STATED PROBLEM 1: Rewrite the records below with "section header" replaced by "section heading" and everything else left unchanged. Leave the pictures out.

EXCERPT TO READ:
════════════════════
On Wed, Sep 27, 2017 at 04:49:28PM +0100, Will Deacon wrote:
> In many cases, page tables can be accessed concurrently by either another
> CPU (due to things like fast gup) or by the hardware page table walker
> itself, which may set access/dirty bits. In such cases, it is important
> to use READ_ONCE/WRITE_ONCE when accessing page table entries so that
> entries cannot be torn, merged or subject to apparent loss of coherence.

In fact, we should use lockless_dereference() for many of them. Yes
Alpha is the only one that cares about the difference between that and
READ_ONCE() and they do have the extra barrier, but if we're going to do
this, we might as well do it 'right' :-)

Also, a very long standing item on my TODO list is to see how much of it
we can unify across the various architectures, because there's a giant
amount of boiler plate involved with all this.

^ permalink raw reply	[flat|nested] 27+ messages in thread

* Re: [RFC PATCH 1/2] arm64: mm: Use READ_ONCE/WRITE_ONCE when accessing page tables
  2017-09-28  8:38   ` Peter Zijlstra
@ 2017-09-28  8:45     ` Will Deacon
  2017-09-28 15:43       ` Paul E. McKenney
  0 siblings, 1 reply; 27+ messages in thread
From: Will Deacon @ 2017-09-28  8:45 UTC (permalink / raw)
  To: Peter Zijlstra
  Cc: paulmck, kirill.shutemov, linux-kernel, ynorov, rruigrok,
	linux-arch, akpm, catalin.marinas

On Thu, Sep 28, 2017 at 10:38:01AM +0200, Peter Zijlstra wrote:
> On Wed, Sep 27, 2017 at 04:49:28PM +0100, Will Deacon wrote:
> > In many cases, page tables can be accessed concurrently by either another
> > CPU (due to things like fast gup) or by the hardware page table walker
> > itself, which may set access/dirty bits. In such cases, it is important
> > to use READ_ONCE/WRITE_ONCE when accessing page table entries so that
> > entries cannot be torn, merged or subject to apparent loss of coherence.
════════════════════
DATA IN THIS EXERCISE:
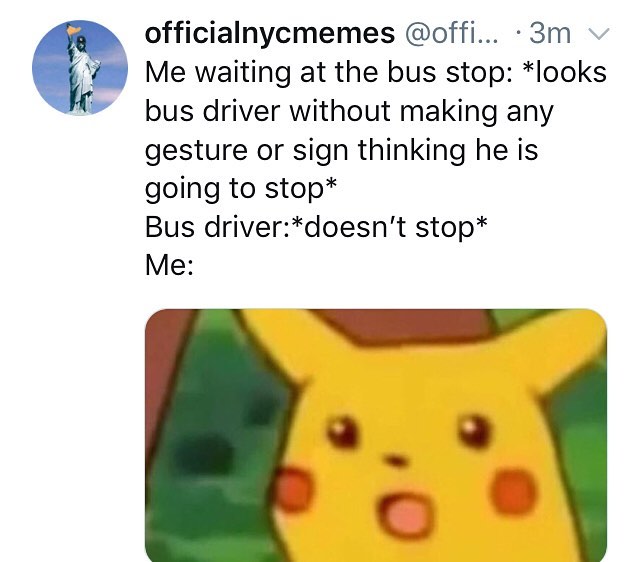Click Pikachu's red cheek beside the green bush
Image resolution: width=640 pixels, height=562 pixels.
pyautogui.click(x=293, y=489)
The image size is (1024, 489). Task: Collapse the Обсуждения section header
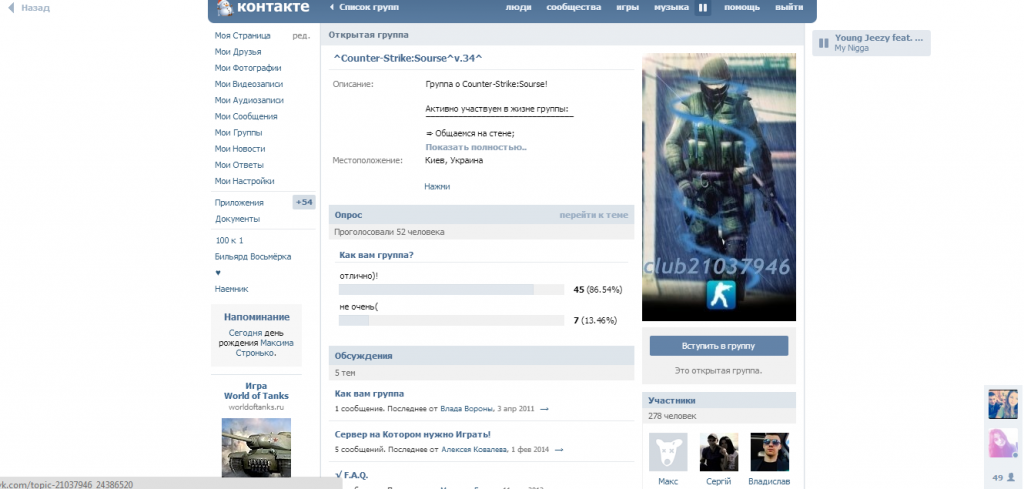click(x=481, y=355)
════════════════════
STATED PROBLEM 2:
Answer these questions from the mailing-list excerpt above:
(a) Which architecture is said to be the only one that cares about the difference between lockless_dereference() and READ_ONCE()?
(b) What date and time are given for Peter Zijlstra's message in the reply from Will Deacon?
(c) How many messages does the thread contain?

TASK RESULT 1:
Click Pikachu's red cheek beside the green bush
Image resolution: width=640 pixels, height=562 pixels.
pyautogui.click(x=293, y=489)
The image size is (1024, 489). Task: Collapse the Обсуждения section heading
click(x=481, y=355)

TASK RESULT 2:
(a) Alpha
(b) Thu, Sep 28, 2017 at 10:38:01AM +0200
(c) 27+